[Stored dataset items]
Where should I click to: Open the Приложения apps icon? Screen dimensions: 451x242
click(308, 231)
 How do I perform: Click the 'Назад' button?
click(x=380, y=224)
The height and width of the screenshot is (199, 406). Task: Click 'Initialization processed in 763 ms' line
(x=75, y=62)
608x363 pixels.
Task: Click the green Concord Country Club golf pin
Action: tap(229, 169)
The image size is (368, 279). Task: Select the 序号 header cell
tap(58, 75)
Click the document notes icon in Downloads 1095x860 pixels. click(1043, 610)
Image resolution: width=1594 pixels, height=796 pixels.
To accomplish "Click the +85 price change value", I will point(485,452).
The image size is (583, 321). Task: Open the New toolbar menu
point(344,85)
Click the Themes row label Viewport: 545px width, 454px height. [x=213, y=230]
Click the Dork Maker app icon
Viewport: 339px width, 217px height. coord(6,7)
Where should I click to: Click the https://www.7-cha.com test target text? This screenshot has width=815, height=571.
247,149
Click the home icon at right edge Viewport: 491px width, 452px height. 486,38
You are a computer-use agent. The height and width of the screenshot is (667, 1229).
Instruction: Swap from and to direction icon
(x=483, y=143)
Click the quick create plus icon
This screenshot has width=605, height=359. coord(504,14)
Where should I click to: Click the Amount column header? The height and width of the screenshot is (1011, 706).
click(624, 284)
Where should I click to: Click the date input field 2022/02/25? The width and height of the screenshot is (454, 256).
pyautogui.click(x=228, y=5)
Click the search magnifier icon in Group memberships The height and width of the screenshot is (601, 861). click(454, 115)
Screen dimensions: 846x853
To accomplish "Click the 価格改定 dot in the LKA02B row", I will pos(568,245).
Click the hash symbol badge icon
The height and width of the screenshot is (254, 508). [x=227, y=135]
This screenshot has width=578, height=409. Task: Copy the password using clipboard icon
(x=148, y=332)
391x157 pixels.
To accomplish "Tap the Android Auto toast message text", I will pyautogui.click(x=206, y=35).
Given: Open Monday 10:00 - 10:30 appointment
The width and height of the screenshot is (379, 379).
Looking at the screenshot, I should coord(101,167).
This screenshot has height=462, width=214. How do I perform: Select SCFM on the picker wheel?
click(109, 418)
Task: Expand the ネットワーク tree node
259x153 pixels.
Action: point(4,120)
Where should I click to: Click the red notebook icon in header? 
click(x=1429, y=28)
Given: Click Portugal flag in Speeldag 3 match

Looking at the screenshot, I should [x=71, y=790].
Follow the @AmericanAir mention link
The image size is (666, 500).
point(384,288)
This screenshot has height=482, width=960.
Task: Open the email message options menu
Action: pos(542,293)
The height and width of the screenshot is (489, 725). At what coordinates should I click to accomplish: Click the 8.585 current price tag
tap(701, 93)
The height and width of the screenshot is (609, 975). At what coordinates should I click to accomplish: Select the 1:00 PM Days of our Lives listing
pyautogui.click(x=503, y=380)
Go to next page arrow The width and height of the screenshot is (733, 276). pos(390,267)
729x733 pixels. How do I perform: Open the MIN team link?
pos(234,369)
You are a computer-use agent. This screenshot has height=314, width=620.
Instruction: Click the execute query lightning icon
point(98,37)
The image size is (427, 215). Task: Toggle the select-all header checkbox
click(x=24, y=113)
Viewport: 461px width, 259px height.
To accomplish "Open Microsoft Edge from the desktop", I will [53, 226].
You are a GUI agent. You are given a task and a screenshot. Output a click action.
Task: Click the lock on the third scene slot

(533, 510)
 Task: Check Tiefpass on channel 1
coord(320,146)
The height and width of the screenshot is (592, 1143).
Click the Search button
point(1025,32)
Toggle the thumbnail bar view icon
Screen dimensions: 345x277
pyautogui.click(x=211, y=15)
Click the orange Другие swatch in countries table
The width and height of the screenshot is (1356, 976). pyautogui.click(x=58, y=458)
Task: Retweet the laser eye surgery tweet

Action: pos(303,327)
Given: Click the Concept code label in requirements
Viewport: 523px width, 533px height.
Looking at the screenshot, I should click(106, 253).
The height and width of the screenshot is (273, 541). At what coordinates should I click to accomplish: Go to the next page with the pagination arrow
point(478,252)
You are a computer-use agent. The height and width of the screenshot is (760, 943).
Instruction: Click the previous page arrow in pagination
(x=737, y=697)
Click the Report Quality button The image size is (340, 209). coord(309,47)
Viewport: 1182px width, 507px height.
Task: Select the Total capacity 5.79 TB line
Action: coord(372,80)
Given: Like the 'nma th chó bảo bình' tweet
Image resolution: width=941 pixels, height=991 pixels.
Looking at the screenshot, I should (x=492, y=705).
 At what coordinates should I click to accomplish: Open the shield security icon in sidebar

* _Task prompt_:
Output the entries exactly.

* _Completed exercise_:
Where should I click to: Open the Приложения apps icon? Screen dimensions: 451x242
click(308, 231)
 How do I perform: Click the 'Назад' button?
click(x=380, y=224)
The height and width of the screenshot is (199, 406). Task: Click 'Initialization processed in 763 ms' line
(x=75, y=62)
608x363 pixels.
Task: Click the green Concord Country Club golf pin
Action: tap(229, 169)
The image size is (368, 279). Task: Select the 序号 header cell
tap(58, 75)
Click the document notes icon in Downloads 1095x860 pixels. click(1043, 610)
Image resolution: width=1594 pixels, height=796 pixels.
To accomplish "Click the +85 price change value", I will point(485,452).
The image size is (583, 321). Task: Open the New toolbar menu
point(344,85)
Click the Themes row label Viewport: 545px width, 454px height. [x=213, y=230]
Click the Dork Maker app icon
Viewport: 339px width, 217px height. coord(6,7)
Where should I click to: Click the https://www.7-cha.com test target text? This screenshot has width=815, height=571.
247,149
Click the home icon at right edge Viewport: 491px width, 452px height. 486,38
You are a computer-use agent. The height and width of the screenshot is (667, 1229).
Instruction: Swap from and to direction icon
(x=483, y=143)
Click the quick create plus icon
This screenshot has width=605, height=359. coord(504,14)
Where should I click to: Click the Amount column header? The height and width of the screenshot is (1011, 706).
click(624, 284)
Where should I click to: Click the date input field 2022/02/25? The width and height of the screenshot is (454, 256).
pyautogui.click(x=228, y=5)
Click the search magnifier icon in Group memberships The height and width of the screenshot is (601, 861). click(454, 115)
Screen dimensions: 846x853
To accomplish "Click the 価格改定 dot in the LKA02B row", I will pos(568,245).
Click the hash symbol badge icon
The height and width of the screenshot is (254, 508). [x=227, y=135]
This screenshot has width=578, height=409. Task: Copy the password using clipboard icon
(x=148, y=332)
391x157 pixels.
To accomplish "Tap the Android Auto toast message text", I will pyautogui.click(x=206, y=35).
Given: Open Monday 10:00 - 10:30 appointment
The width and height of the screenshot is (379, 379).
Looking at the screenshot, I should coord(101,167).
This screenshot has height=462, width=214. How do I perform: Select SCFM on the picker wheel?
click(109, 418)
Task: Expand the ネットワーク tree node
259x153 pixels.
Action: point(4,120)
Where should I click to: Click the red notebook icon in header? 
click(x=1429, y=28)
Given: Click Portugal flag in Speeldag 3 match

Looking at the screenshot, I should [x=71, y=790].
Follow the @AmericanAir mention link
The image size is (666, 500).
point(384,288)
This screenshot has height=482, width=960.
Task: Open the email message options menu
Action: pos(542,293)
The height and width of the screenshot is (489, 725). At what coordinates should I click to accomplish: Click the 8.585 current price tag
tap(701, 93)
The height and width of the screenshot is (609, 975). At what coordinates should I click to accomplish: Select the 1:00 PM Days of our Lives listing
pyautogui.click(x=503, y=380)
Go to next page arrow The width and height of the screenshot is (733, 276). pos(390,267)
729x733 pixels. How do I perform: Open the MIN team link?
pos(234,369)
You are a computer-use agent. This screenshot has height=314, width=620.
Instruction: Click the execute query lightning icon
point(98,37)
The image size is (427, 215). Task: Toggle the select-all header checkbox
click(x=24, y=113)
Viewport: 461px width, 259px height.
To accomplish "Open Microsoft Edge from the desktop", I will [53, 226].
You are a GUI agent. You are given a task and a screenshot. Output a click action.
Task: Click the lock on the third scene slot

(533, 510)
 Task: Check Tiefpass on channel 1
coord(320,146)
The height and width of the screenshot is (592, 1143).
Click the Search button
point(1025,32)
Toggle the thumbnail bar view icon
Screen dimensions: 345x277
pyautogui.click(x=211, y=15)
Click the orange Другие swatch in countries table
The width and height of the screenshot is (1356, 976). pyautogui.click(x=58, y=458)
Task: Retweet the laser eye surgery tweet

Action: pos(303,327)
Given: Click the Concept code label in requirements
Viewport: 523px width, 533px height.
Looking at the screenshot, I should click(106, 253).
The height and width of the screenshot is (273, 541). At what coordinates should I click to accomplish: Go to the next page with the pagination arrow
point(478,252)
You are a computer-use agent. The height and width of the screenshot is (760, 943).
Instruction: Click the previous page arrow in pagination
(x=737, y=697)
Click the Report Quality button The image size is (340, 209). coord(309,47)
Viewport: 1182px width, 507px height.
Task: Select the Total capacity 5.79 TB line
Action: coord(372,80)
Given: Like the 'nma th chó bảo bình' tweet
Image resolution: width=941 pixels, height=991 pixels.
Looking at the screenshot, I should (x=492, y=705).
 At what coordinates should I click to accomplish: Open the shield security icon in sidebar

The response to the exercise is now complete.